How can we summarize the present understanding and use this information to suggest possible anti-aging interventions? Physiological action of the amounts of GH normally secreted by the pituitary is critically needed for growth and maturation and enhances reproductive potential but may also limit life expectancy.
As early as the 1990s, a large number of people were using it for anti-aging purposes, but no significant improvement in endpoint indicators was observed. Instead, there was a constant need to prove that growth hormone does not cause cancer. In my view, this in itself is a failure.
Significant improvement in the thymus means that the risk of cancer is greatly reduced, rather than requiring the reverse proof that growth hormone does not increase cancer risk. That’s all I have to say — you can now synthesize all the information and make your own judgment.
The dose ends up being very important as does the monitoring.
If no adverse metabolic effects (and often beneficial ones), improved T cell profile, a little bit better lean body weight, and IGF-1 that isn’t in the higher %tiles … my take on it is that it’s a sensible thing.
I’ve moved over to a combination of CJC-1295/Ipamorelin/Tesmorelin in a 1:1:2 ratio. It’s tough to really be certain on how much HGH is being generated. Looking at change from baseline IGF-1 +/- IGFBP-3 are methods.

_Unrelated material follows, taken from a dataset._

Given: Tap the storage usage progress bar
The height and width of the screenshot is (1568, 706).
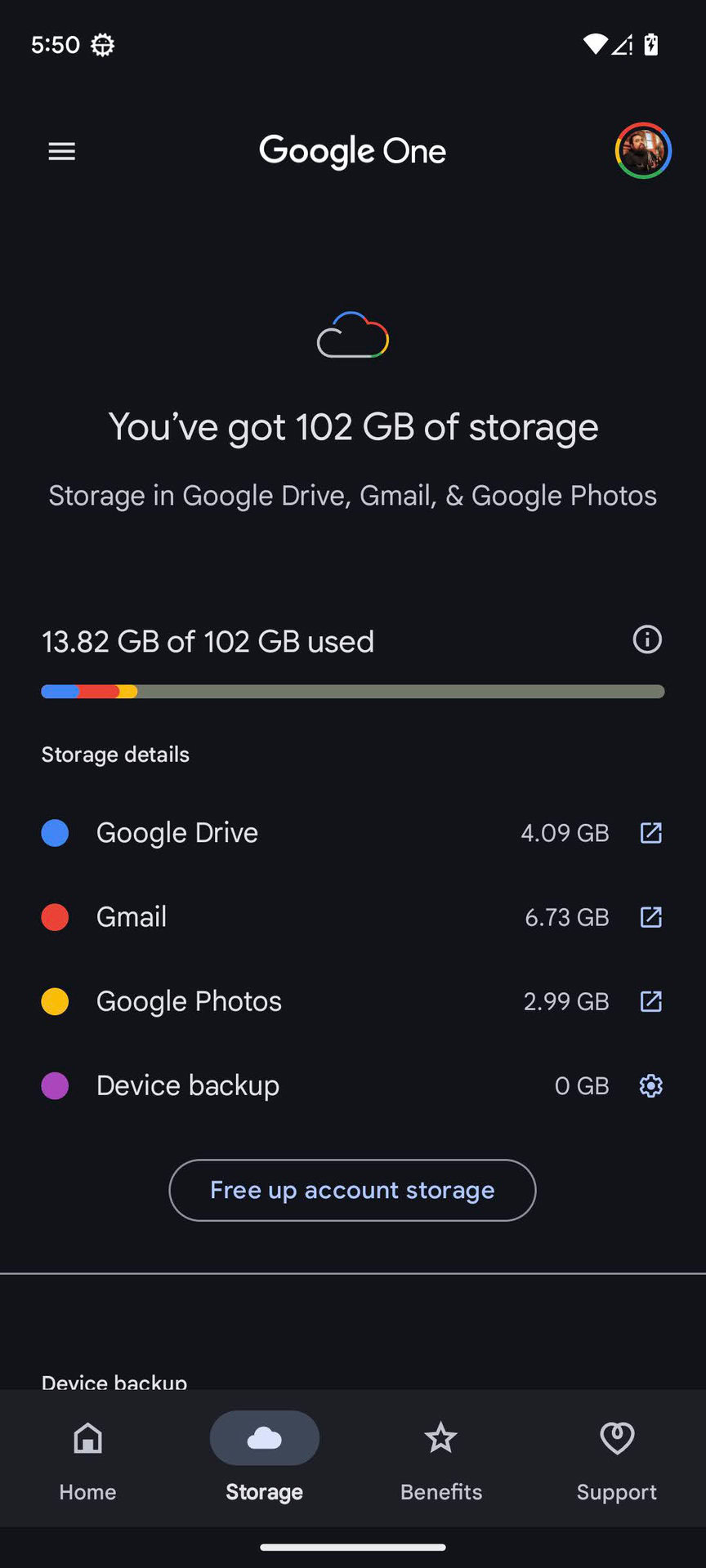Looking at the screenshot, I should pyautogui.click(x=353, y=692).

At least the cost isn’t too bad as IGF-1 is $20 and IGF binding protein 3 is $45.
The question is what would trigger one to stop, as this is a normal hormone that at least in younger years is there all the time (in a pulsatile fashion - which this combination of peptides are supposed to mimic)?

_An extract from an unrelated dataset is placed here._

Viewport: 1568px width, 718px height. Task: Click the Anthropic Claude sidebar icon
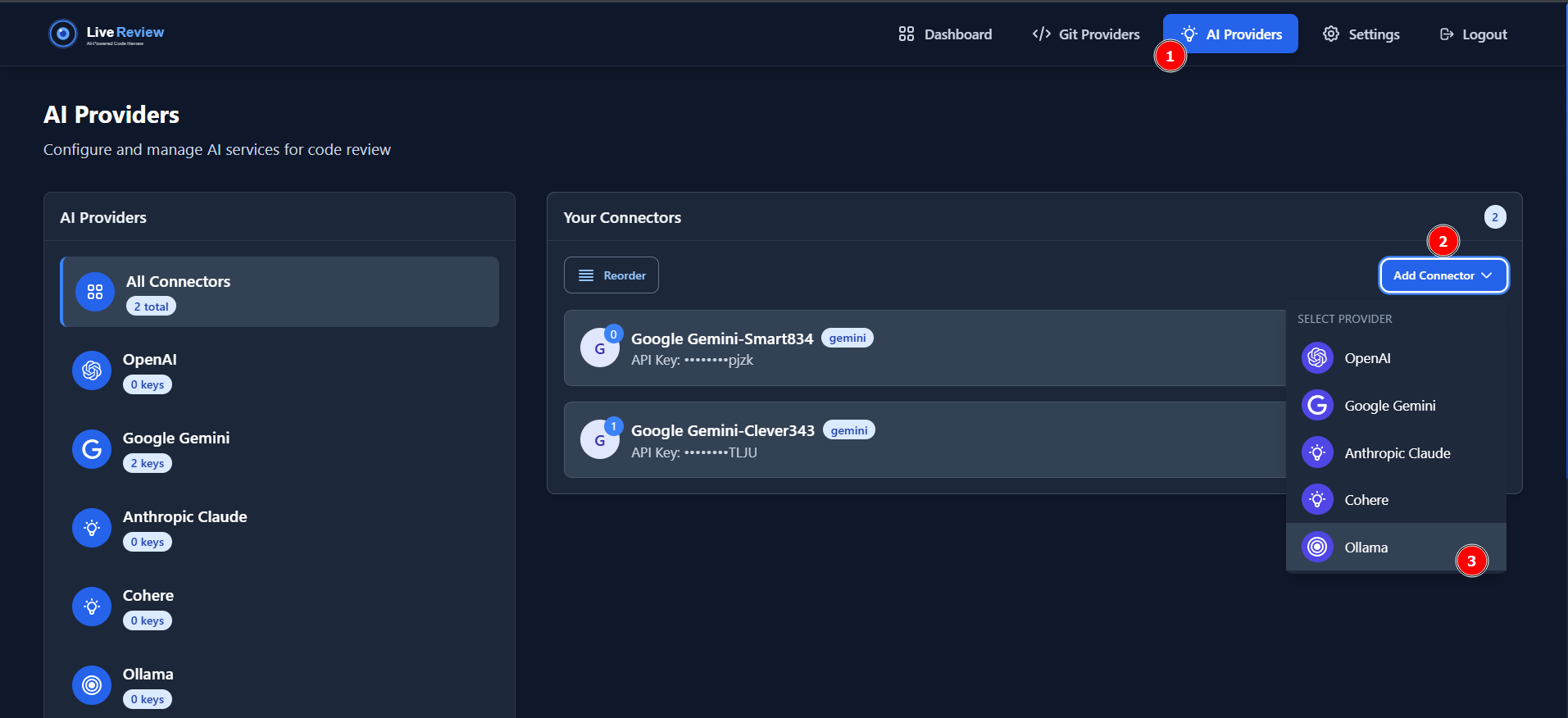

I do have a reasonable number of patients who choose to do this, and I’m yet to see anything concerning, and generally see good things, and people who aren’t keen to stop this, when taken at sensible doses.
The dose definitely makes the poison here - high doses are very detrimental to longevity. I suspect the folks that benefit the most are those with an initial low IGF-1.
I’d love folks thoughts on this, as this is yet another area where we don’t have the studies we’d actually like that would point us to clear efficacy and clear lack of significant risks.